Menggurat Visi Kerakyatan

Mitos kebangkitan PKI

Komunisme bukanlah partai, apalagi harus identik dengan PKI. Ia hanyalah idelogi usang yang sudah terbukti pernah gagal diterapkan di Uni Soviet. Cina pun sekarang sudah mulai bergeser menjadi negara kapital.

1,031

SAYA hanya ingin sedikit mengulas peristiwa-peristiwa kemanusiaan apa yang coba diungkapkan oleh redaksi Majalah Lentera dalam majalahnya. Selain sebagai upaya mewacanakan ulang hal-hal yang dianggap tabu, juga bentuk apresiasi saya secara pribadi karena mereka telah bersusah payah melakukan riset, menghimpun data wawancara untuk kemudian ditulis dalam bentuk narasi mendalam. Sebuah upaya yang sulit dan melelahkan. Mengingat tidak semua orang yang pernah menjadi korban, mau diwawancarai akibat trauma paska konflik.

Awak redaksi LPM Lentera juga telah berjasa dalam menyelamatkan fakta-fakta sejarah kemanusiaan di Salatiga. Setidaknya sudah mereka mulai sejak jadi mahasiswa. Menyelamatkan dalam arti, fakta-fakta yang dihimpun bersumber dari saksi, pelaku, dan korban berusia senja. Dalam hitungan tahun ke depan, bila para narasumber kekerasan 1965 tidak diwawancarai, maka ragam peristiwa sejarah G30S di tingkat lokal akan semakin sulit terungkap. Hilang ditelan kubur bersama kisahnya masing-masing. Apalagi negara sampai sekarang belum melakukan rekonsiliasi, terhadap kasus kekerasan dan banyak pelanggaran kemanusiaan lain yang dialami para korban.

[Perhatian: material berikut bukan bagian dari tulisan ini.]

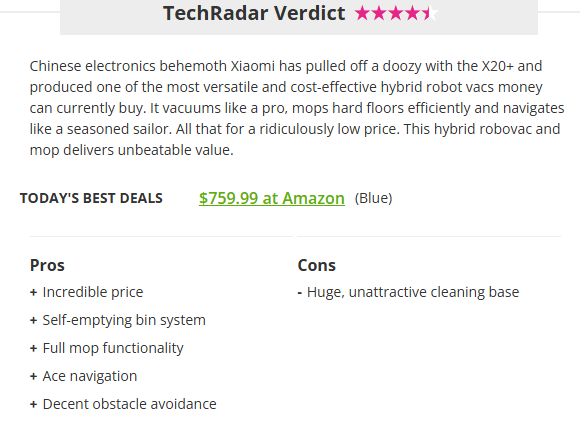Select the Huge, unattractive cleaning base text
This screenshot has width=580, height=430.
413,292
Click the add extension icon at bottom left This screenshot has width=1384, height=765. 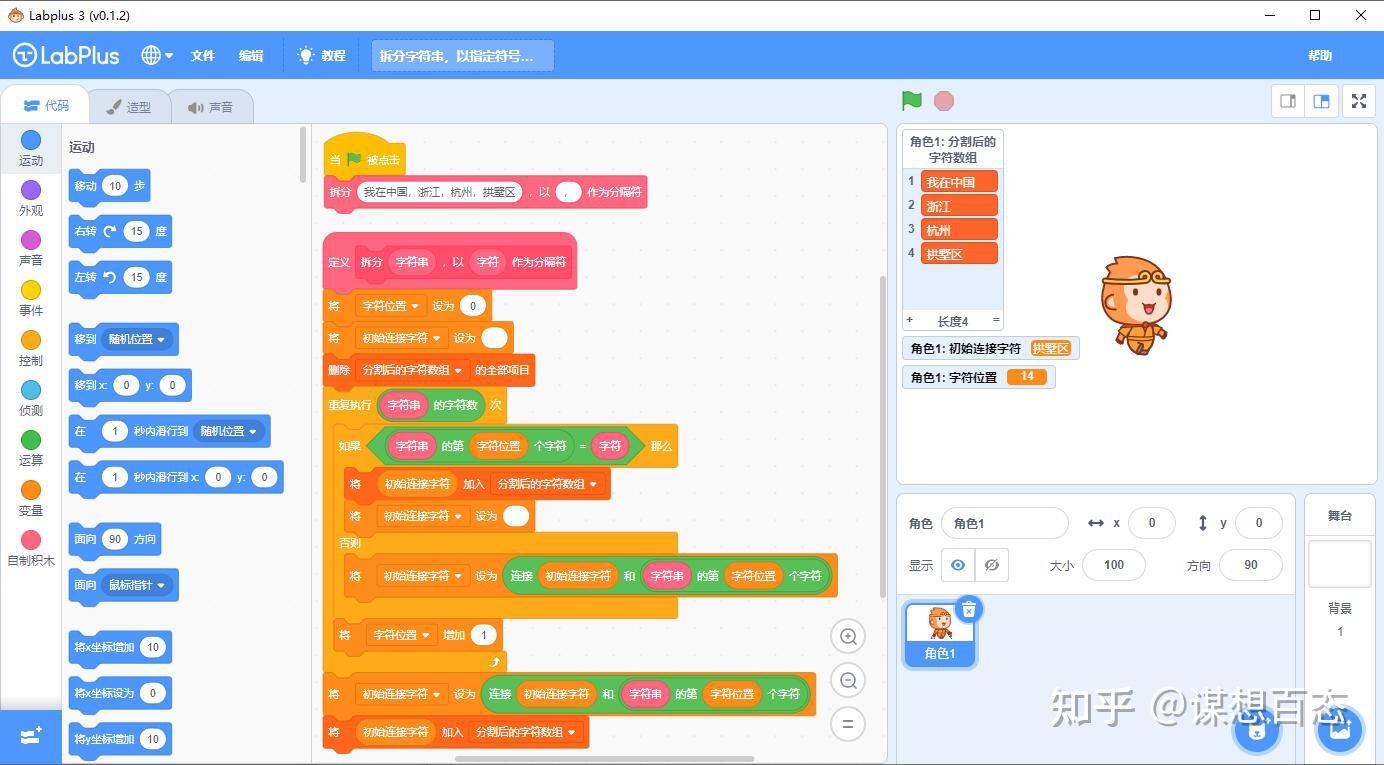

Upaya para awak redaksi LPM Lentera dalam pemberitaan mengenai pembunuhan massal pasca peristiwa G30S di Salatiga, bila dipahami betul, mereka hanya ingin memberikan cerita tentang kasus kejahatan kemanusiaan oleh negara era Orde Baru. Tanpa ada maksud kebencian. Apalagi membela PKI dalam konteks politik, ajaran dan gerakannya. Sama sekali tidak ada. Paling banter hanya memberikan versi baru, untuk kembali mewacanakan bahwa PKI beserta simpatisannya –setidaknya yang ada di daerah-daerah –tidak tahu sama sekali tentang peristiwa G30S, apalagi tentang pembunuhan dan penyiksaan para jenderal di lubang buaya.

Selebihnya hanya mengungkap kejahatan kemanusiaan di Salatiga yang didukung militer. Bagaimana proses eksekusi para PKI, simpatisannya atau yang menjadi korban tuduhan, harus kehilangan nyawa. Sisanya mengalami trauma panjang akibat intimidasi, pengasingan atau diskriminasi hak sipil.

Dalam rubrik Liputan Khusus berjudul “Hingga Tengaran Banjir Darah” yang dimuat Majalah Lentera, Alexio Alberto Caesar menulis kisah seorang saksi penggali lubang eksekusi. Namanya Kasrowi, sudah berumur 80 tahun. Bersama warga dusun Cabean, Kasrowi disuruh aparat militer untuk membuat banyak lubang. Satu lubang untuk satu truk tawanan.

Pada satu kesempatan, Kasrowi pernah menyaksikan seorang perempuan yang sulit dibunuh. Sebelum mati karena dikubur hidup-hidup, perempuan tersebut lantas berkata, menunjukkan bahwa dia tidak salah apa-apa, “Ealah kok aku koyo ngene, ojo nganti turun anak putuku, aku iki ora salah apa-apa (Ealah, kenapa saya seperti ini, jangan sampai hal ini berlanjut sampai anak cucu saya, saya ini tidak salah apa-apa).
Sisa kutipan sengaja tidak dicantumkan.